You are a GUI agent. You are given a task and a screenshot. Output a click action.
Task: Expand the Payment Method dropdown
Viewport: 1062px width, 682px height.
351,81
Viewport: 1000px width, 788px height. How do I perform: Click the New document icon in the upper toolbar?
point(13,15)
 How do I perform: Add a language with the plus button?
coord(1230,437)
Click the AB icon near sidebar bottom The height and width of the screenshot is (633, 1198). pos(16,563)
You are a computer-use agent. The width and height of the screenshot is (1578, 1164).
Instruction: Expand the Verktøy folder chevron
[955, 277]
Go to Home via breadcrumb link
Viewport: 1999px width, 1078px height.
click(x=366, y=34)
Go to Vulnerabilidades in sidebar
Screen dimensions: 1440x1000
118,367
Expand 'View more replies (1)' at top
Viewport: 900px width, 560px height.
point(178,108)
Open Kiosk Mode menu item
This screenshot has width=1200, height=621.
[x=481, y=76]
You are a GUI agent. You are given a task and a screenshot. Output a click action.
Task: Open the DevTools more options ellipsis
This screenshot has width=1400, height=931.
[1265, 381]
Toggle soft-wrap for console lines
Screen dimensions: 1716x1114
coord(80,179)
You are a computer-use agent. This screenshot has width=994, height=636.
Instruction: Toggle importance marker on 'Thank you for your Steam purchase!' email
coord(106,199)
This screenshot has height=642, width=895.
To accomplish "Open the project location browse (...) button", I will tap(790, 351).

→ What the exercise asks
Please rewrite the material above as a JSON list of strings, with one string for each line and blank lines left out.

→ Reply
[
  "You are a GUI agent. You are given a task and a screenshot. Output a click action.",
  "Task: Expand the Payment Method dropdown",
  "Viewport: 1062px width, 682px height.",
  "351,81",
  "Viewport: 1000px width, 788px height. How do I perform: Click the New document icon in the upper toolbar?",
  "point(13,15)",
  " How do I perform: Add a language with the plus button?",
  "coord(1230,437)",
  "Click the AB icon near sidebar bottom The height and width of the screenshot is (633, 1198). pos(16,563)",
  "You are a computer-use agent. The width and height of the screenshot is (1578, 1164).",
  "Instruction: Expand the Verktøy folder chevron",
  "[955, 277]",
  "Go to Home via breadcrumb link",
  "Viewport: 1999px width, 1078px height.",
  "click(x=366, y=34)",
  "Go to Vulnerabilidades in sidebar",
  "Screen dimensions: 1440x1000",
  "118,367",
  "Expand 'View more replies (1)' at top",
  "Viewport: 900px width, 560px height.",
  "point(178,108)",
  "Open Kiosk Mode menu item",
  "This screenshot has width=1200, height=621.",
  "[x=481, y=76]",
  "You are a GUI agent. You are given a task and a screenshot. Output a click action.",
  "Task: Open the DevTools more options ellipsis",
  "This screenshot has width=1400, height=931.",
  "[1265, 381]",
  "Toggle soft-wrap for console lines",
  "Screen dimensions: 1716x1114",
  "coord(80,179)",
  "You are a computer-use agent. This screenshot has width=994, height=636.",
  "Instruction: Toggle importance marker on 'Thank you for your Steam purchase!' email",
  "coord(106,199)",
  "This screenshot has height=642, width=895.",
  "To accomplish \"Open the project location browse (...) button\", I will tap(790, 351)."
]